INSTRUCTIONS FOR THE TASK>
Print, exactly and completely, every entry in the data.

== GIVEN DATA

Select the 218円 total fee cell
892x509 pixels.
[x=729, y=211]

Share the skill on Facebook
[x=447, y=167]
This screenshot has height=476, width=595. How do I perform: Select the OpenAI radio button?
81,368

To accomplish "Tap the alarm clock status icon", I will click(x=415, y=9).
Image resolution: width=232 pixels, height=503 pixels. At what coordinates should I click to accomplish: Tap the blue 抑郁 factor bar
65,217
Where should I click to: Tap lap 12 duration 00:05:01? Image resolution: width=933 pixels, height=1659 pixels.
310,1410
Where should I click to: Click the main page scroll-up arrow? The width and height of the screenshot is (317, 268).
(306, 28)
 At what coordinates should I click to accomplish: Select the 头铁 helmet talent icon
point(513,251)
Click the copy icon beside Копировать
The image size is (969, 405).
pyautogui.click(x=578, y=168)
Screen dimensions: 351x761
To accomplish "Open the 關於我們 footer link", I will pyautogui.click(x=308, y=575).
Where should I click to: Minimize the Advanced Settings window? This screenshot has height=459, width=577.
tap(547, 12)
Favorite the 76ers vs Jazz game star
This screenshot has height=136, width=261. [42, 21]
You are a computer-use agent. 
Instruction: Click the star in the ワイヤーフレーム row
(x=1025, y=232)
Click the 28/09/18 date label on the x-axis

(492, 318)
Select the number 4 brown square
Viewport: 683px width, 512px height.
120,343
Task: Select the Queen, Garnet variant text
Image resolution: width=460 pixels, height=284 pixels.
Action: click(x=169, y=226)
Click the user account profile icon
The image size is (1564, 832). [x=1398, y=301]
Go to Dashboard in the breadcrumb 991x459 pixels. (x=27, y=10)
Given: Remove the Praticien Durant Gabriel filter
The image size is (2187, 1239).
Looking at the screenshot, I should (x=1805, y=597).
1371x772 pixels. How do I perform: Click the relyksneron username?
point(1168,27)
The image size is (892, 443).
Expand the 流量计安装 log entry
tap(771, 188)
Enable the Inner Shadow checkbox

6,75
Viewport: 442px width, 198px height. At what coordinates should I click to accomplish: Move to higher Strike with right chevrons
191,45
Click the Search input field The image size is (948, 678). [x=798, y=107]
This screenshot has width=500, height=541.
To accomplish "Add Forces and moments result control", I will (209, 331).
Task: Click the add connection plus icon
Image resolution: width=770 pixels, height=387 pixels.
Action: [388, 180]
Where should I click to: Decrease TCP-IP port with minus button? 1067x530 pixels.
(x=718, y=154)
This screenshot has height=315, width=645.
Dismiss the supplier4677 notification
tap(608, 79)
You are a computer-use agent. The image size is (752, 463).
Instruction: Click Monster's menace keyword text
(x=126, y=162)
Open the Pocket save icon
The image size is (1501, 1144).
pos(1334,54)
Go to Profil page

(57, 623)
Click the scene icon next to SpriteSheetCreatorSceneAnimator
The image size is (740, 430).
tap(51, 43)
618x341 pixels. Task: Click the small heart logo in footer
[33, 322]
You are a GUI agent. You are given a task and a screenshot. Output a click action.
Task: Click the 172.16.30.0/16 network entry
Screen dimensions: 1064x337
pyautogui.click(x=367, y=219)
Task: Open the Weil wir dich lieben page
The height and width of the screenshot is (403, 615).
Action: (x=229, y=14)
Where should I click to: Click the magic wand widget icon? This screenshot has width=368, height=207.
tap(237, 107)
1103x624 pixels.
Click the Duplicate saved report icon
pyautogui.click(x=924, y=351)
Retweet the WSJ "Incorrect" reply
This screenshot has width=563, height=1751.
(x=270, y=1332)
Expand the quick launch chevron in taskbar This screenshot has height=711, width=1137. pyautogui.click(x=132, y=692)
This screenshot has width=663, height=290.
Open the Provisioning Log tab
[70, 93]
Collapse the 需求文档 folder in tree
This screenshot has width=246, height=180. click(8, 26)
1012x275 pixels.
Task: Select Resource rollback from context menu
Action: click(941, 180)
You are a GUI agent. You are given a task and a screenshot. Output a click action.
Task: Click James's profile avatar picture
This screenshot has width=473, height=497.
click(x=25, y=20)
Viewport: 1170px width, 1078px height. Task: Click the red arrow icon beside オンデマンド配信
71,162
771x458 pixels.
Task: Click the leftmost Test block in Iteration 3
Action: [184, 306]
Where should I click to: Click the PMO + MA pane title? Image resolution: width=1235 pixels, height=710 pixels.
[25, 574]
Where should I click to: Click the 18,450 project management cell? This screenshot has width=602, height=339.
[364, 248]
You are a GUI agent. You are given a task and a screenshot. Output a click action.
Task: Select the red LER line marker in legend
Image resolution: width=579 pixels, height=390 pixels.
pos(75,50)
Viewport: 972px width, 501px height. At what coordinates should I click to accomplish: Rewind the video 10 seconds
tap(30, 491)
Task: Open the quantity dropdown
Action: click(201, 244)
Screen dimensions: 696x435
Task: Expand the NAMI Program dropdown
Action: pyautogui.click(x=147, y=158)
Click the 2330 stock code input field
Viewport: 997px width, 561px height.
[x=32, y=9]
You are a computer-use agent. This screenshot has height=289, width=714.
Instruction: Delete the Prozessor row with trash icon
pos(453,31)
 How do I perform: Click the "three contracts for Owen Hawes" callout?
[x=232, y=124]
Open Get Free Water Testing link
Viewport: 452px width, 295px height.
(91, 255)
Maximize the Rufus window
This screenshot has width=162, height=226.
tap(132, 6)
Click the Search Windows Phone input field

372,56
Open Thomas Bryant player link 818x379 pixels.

====

EXERCISE RESPONSE>
Select the 218円 total fee cell
892x509 pixels.
[x=729, y=211]

Share the skill on Facebook
[x=447, y=167]
This screenshot has height=476, width=595. How do I perform: Select the OpenAI radio button?
81,368

To accomplish "Tap the alarm clock status icon", I will click(x=415, y=9).
Image resolution: width=232 pixels, height=503 pixels. At what coordinates should I click to accomplish: Tap the blue 抑郁 factor bar
65,217
Where should I click to: Tap lap 12 duration 00:05:01? Image resolution: width=933 pixels, height=1659 pixels.
310,1410
Where should I click to: Click the main page scroll-up arrow? The width and height of the screenshot is (317, 268).
(306, 28)
 At what coordinates should I click to accomplish: Select the 头铁 helmet talent icon
point(513,251)
Click the copy icon beside Копировать
The image size is (969, 405).
pyautogui.click(x=578, y=168)
Screen dimensions: 351x761
To accomplish "Open the 關於我們 footer link", I will pyautogui.click(x=308, y=575).
Where should I click to: Minimize the Advanced Settings window? This screenshot has height=459, width=577.
tap(547, 12)
Favorite the 76ers vs Jazz game star
This screenshot has height=136, width=261. [42, 21]
You are a computer-use agent. 
Instruction: Click the star in the ワイヤーフレーム row
(x=1025, y=232)
Click the 28/09/18 date label on the x-axis

(492, 318)
Select the number 4 brown square
Viewport: 683px width, 512px height.
120,343
Task: Select the Queen, Garnet variant text
Image resolution: width=460 pixels, height=284 pixels.
Action: click(x=169, y=226)
Click the user account profile icon
The image size is (1564, 832). [x=1398, y=301]
Go to Dashboard in the breadcrumb 991x459 pixels. (x=27, y=10)
Given: Remove the Praticien Durant Gabriel filter
The image size is (2187, 1239).
Looking at the screenshot, I should (x=1805, y=597).
1371x772 pixels. How do I perform: Click the relyksneron username?
point(1168,27)
The image size is (892, 443).
Expand the 流量计安装 log entry
tap(771, 188)
Enable the Inner Shadow checkbox

6,75
Viewport: 442px width, 198px height. At what coordinates should I click to accomplish: Move to higher Strike with right chevrons
191,45
Click the Search input field The image size is (948, 678). [x=798, y=107]
This screenshot has width=500, height=541.
To accomplish "Add Forces and moments result control", I will (209, 331).
Task: Click the add connection plus icon
Image resolution: width=770 pixels, height=387 pixels.
Action: [388, 180]
Where should I click to: Decrease TCP-IP port with minus button? 1067x530 pixels.
(x=718, y=154)
This screenshot has height=315, width=645.
Dismiss the supplier4677 notification
tap(608, 79)
You are a computer-use agent. The image size is (752, 463).
Instruction: Click Monster's menace keyword text
(x=126, y=162)
Open the Pocket save icon
The image size is (1501, 1144).
pos(1334,54)
Go to Profil page

(57, 623)
Click the scene icon next to SpriteSheetCreatorSceneAnimator
The image size is (740, 430).
tap(51, 43)
618x341 pixels. Task: Click the small heart logo in footer
[33, 322]
You are a GUI agent. You are given a task and a screenshot. Output a click action.
Task: Click the 172.16.30.0/16 network entry
Screen dimensions: 1064x337
pyautogui.click(x=367, y=219)
Task: Open the Weil wir dich lieben page
The height and width of the screenshot is (403, 615).
Action: (x=229, y=14)
Where should I click to: Click the magic wand widget icon? This screenshot has width=368, height=207.
tap(237, 107)
1103x624 pixels.
Click the Duplicate saved report icon
pyautogui.click(x=924, y=351)
Retweet the WSJ "Incorrect" reply
This screenshot has width=563, height=1751.
(x=270, y=1332)
Expand the quick launch chevron in taskbar This screenshot has height=711, width=1137. pyautogui.click(x=132, y=692)
This screenshot has width=663, height=290.
Open the Provisioning Log tab
[70, 93]
Collapse the 需求文档 folder in tree
This screenshot has width=246, height=180. click(8, 26)
1012x275 pixels.
Task: Select Resource rollback from context menu
Action: click(941, 180)
You are a GUI agent. You are given a task and a screenshot. Output a click action.
Task: Click James's profile avatar picture
This screenshot has width=473, height=497.
click(x=25, y=20)
Viewport: 1170px width, 1078px height. Task: Click the red arrow icon beside オンデマンド配信
71,162
771x458 pixels.
Task: Click the leftmost Test block in Iteration 3
Action: [184, 306]
Where should I click to: Click the PMO + MA pane title? Image resolution: width=1235 pixels, height=710 pixels.
[25, 574]
Where should I click to: Click the 18,450 project management cell? This screenshot has width=602, height=339.
[364, 248]
You are a GUI agent. You are given a task and a screenshot. Output a click action.
Task: Select the red LER line marker in legend
Image resolution: width=579 pixels, height=390 pixels.
pos(75,50)
Viewport: 972px width, 501px height. At what coordinates should I click to accomplish: Rewind the video 10 seconds
tap(30, 491)
Task: Open the quantity dropdown
Action: click(201, 244)
Screen dimensions: 696x435
Task: Expand the NAMI Program dropdown
Action: pyautogui.click(x=147, y=158)
Click the 2330 stock code input field
Viewport: 997px width, 561px height.
[x=32, y=9]
You are a computer-use agent. This screenshot has height=289, width=714.
Instruction: Delete the Prozessor row with trash icon
pos(453,31)
 How do I perform: Click the "three contracts for Owen Hawes" callout?
[x=232, y=124]
Open Get Free Water Testing link
Viewport: 452px width, 295px height.
(91, 255)
Maximize the Rufus window
This screenshot has width=162, height=226.
tap(132, 6)
Click the Search Windows Phone input field

372,56
Open Thomas Bryant player link 818x379 pixels.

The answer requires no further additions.